• **What the exercise asks**
Of the lines below, write out exactly those from the line with "Detecto92 (396, 224)" through the line with "Trang chủ (416, 79)", both included, and skip the rest.

• **Pixel coordinate grounding data**
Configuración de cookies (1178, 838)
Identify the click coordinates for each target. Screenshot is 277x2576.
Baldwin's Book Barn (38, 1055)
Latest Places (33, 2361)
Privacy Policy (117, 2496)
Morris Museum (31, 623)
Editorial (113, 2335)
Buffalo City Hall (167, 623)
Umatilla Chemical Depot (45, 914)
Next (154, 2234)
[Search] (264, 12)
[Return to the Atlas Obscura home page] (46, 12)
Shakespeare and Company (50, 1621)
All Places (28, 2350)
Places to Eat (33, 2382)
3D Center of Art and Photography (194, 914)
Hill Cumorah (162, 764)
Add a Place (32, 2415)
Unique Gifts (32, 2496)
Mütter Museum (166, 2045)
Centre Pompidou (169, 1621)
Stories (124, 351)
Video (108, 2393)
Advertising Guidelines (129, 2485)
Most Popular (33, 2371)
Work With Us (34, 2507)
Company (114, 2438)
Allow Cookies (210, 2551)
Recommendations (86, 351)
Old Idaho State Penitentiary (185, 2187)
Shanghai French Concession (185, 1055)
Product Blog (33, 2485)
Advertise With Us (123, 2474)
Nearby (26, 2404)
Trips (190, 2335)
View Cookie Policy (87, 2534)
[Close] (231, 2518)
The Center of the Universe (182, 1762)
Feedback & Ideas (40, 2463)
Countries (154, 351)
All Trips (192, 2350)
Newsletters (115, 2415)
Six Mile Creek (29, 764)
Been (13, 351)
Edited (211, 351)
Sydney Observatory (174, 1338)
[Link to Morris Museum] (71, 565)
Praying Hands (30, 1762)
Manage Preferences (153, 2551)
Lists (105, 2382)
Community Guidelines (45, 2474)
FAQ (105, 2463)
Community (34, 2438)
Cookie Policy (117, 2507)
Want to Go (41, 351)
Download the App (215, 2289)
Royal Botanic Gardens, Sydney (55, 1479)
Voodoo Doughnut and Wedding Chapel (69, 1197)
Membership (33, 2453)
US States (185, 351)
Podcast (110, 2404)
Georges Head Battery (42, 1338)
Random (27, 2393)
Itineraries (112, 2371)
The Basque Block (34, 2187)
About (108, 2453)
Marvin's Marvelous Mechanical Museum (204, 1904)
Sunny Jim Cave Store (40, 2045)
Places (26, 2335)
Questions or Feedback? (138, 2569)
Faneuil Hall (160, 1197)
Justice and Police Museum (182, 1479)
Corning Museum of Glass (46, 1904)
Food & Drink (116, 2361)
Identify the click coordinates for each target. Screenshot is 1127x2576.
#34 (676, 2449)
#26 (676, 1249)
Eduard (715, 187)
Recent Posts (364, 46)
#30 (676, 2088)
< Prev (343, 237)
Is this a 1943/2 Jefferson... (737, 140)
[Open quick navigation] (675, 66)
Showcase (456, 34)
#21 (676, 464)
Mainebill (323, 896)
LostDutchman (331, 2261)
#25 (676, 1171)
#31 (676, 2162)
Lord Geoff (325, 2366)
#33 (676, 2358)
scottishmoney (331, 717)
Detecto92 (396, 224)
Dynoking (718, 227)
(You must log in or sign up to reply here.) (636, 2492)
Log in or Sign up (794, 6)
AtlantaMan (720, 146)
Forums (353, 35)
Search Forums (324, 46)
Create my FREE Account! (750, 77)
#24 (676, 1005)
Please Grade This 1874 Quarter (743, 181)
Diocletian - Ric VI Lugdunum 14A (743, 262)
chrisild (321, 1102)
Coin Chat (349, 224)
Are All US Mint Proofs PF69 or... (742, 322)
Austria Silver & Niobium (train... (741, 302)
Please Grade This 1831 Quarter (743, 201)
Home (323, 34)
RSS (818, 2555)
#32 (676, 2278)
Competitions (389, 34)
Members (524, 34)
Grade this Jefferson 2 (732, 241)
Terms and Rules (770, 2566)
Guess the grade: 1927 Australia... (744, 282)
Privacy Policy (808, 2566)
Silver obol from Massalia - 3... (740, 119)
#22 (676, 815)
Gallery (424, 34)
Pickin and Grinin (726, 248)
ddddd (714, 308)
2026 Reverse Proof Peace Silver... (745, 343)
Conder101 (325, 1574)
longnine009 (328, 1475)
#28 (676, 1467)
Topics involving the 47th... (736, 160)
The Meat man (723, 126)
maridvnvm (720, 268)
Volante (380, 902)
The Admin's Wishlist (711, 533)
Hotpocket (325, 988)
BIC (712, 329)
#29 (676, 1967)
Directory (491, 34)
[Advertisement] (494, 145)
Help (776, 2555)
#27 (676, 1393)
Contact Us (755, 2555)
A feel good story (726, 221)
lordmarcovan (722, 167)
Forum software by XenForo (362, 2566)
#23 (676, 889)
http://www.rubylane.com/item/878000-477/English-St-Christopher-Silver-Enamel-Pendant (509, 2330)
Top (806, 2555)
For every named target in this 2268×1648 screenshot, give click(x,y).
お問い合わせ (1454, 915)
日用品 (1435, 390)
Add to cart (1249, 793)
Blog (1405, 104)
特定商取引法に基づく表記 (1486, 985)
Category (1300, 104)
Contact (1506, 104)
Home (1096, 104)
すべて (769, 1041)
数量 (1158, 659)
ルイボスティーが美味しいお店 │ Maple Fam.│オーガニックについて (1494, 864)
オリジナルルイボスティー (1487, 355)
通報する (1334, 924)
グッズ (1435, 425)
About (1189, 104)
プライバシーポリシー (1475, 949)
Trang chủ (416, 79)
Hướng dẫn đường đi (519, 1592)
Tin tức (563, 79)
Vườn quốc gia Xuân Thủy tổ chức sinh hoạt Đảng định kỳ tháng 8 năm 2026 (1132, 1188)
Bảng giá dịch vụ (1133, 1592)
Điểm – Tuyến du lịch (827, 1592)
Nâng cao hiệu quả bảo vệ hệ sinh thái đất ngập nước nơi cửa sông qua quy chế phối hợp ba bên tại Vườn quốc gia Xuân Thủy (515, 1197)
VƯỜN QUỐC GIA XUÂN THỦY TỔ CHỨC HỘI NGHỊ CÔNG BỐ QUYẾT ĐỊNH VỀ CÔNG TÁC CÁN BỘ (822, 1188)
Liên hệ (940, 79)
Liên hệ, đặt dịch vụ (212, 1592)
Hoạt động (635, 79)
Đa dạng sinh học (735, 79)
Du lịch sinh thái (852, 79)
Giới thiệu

• **Reply to the task**
Detecto92 (396, 224)
Dynoking (718, 227)
(You must log in or sign up to reply here.) (636, 2492)
Log in or Sign up (794, 6)
AtlantaMan (720, 146)
Forums (353, 35)
Search Forums (324, 46)
Create my FREE Account! (750, 77)
#24 (676, 1005)
Please Grade This 1874 Quarter (743, 181)
Diocletian - Ric VI Lugdunum 14A (743, 262)
chrisild (321, 1102)
Coin Chat (349, 224)
Are All US Mint Proofs PF69 or... (742, 322)
Austria Silver & Niobium (train... (741, 302)
Please Grade This 1831 Quarter (743, 201)
Home (323, 34)
RSS (818, 2555)
#32 (676, 2278)
Competitions (389, 34)
Members (524, 34)
Grade this Jefferson 2 (732, 241)
Terms and Rules (770, 2566)
Guess the grade: 1927 Australia... (744, 282)
Privacy Policy (808, 2566)
Silver obol from Massalia - 3... (740, 119)
#22 (676, 815)
Gallery (424, 34)
Pickin and Grinin (726, 248)
ddddd (714, 308)
2026 Reverse Proof Peace Silver... (745, 343)
Conder101 (325, 1574)
longnine009 (328, 1475)
#28 (676, 1467)
Topics involving the 47th... (736, 160)
The Meat man (723, 126)
maridvnvm (720, 268)
Volante (380, 902)
The Admin's Wishlist (711, 533)
Hotpocket (325, 988)
BIC (712, 329)
#29 (676, 1967)
Directory (491, 34)
[Advertisement] (494, 145)
Help (776, 2555)
#27 (676, 1393)
Contact Us (755, 2555)
A feel good story (726, 221)
lordmarcovan (722, 167)
Forum software by XenForo (362, 2566)
#23 (676, 889)
http://www.rubylane.com/item/878000-477/English-St-Christopher-Silver-Enamel-Pendant (509, 2330)
Top (806, 2555)
For every named target in this 2268×1648 screenshot, give click(x,y).
お問い合わせ (1454, 915)
日用品 (1435, 390)
Add to cart (1249, 793)
Blog (1405, 104)
特定商取引法に基づく表記 (1486, 985)
Category (1300, 104)
Contact (1506, 104)
Home (1096, 104)
すべて (769, 1041)
数量 (1158, 659)
ルイボスティーが美味しいお店 │ Maple Fam.│オーガニックについて (1494, 864)
オリジナルルイボスティー (1487, 355)
通報する (1334, 924)
グッズ (1435, 425)
About (1189, 104)
プライバシーポリシー (1475, 949)
Trang chủ (416, 79)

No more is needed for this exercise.